[Stored entries]
_ _ _ _ _

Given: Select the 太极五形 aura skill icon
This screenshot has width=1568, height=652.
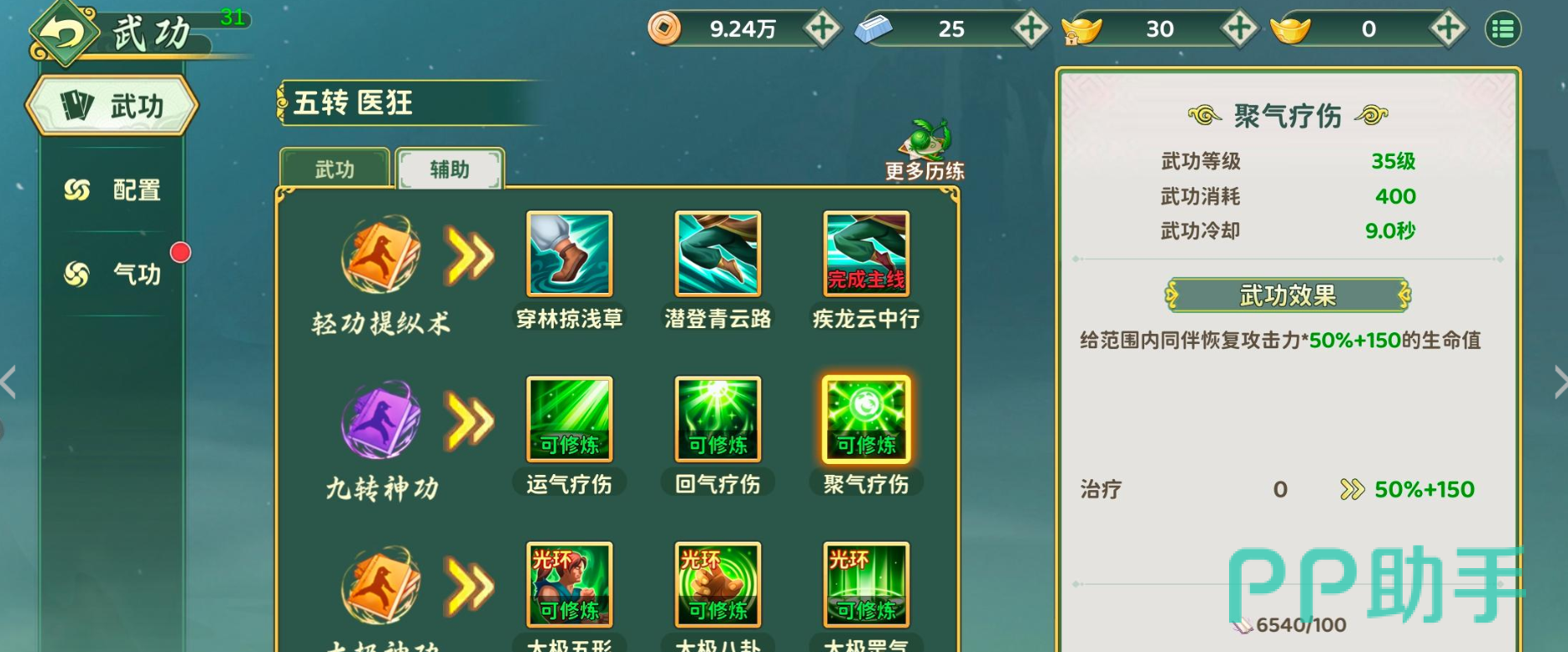Looking at the screenshot, I should (x=569, y=584).
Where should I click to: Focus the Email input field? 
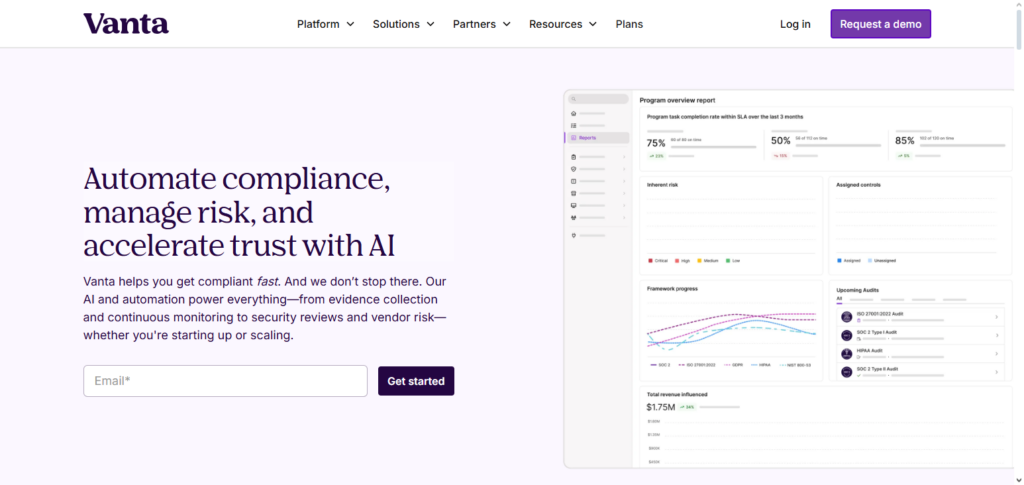225,381
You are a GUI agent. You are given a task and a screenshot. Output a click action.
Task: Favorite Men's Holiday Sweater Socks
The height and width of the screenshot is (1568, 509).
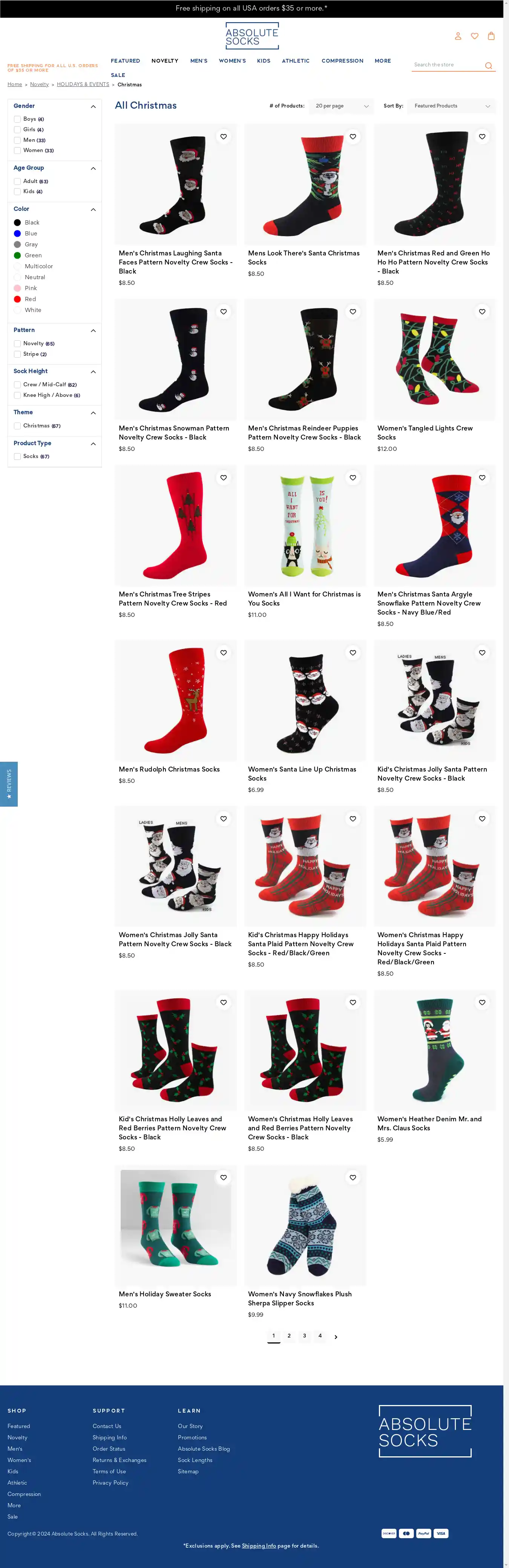[x=224, y=1177]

_ _ _ _ _

Request |
Change "screenshot" to "image" in the part of the rows that opens with the line containing "Where should I" and closes with the end of the rows, leaving everything else in those lines unchanged. Give only those lines, and leave out the pictures.

Finished task |
Where should I click to: Focus the Email input field? 
225,381
You are a GUI agent. You are given a task and a image. Output a click action.
Task: Favorite Men's Holiday Sweater Socks
The height and width of the image is (1568, 509).
[x=224, y=1177]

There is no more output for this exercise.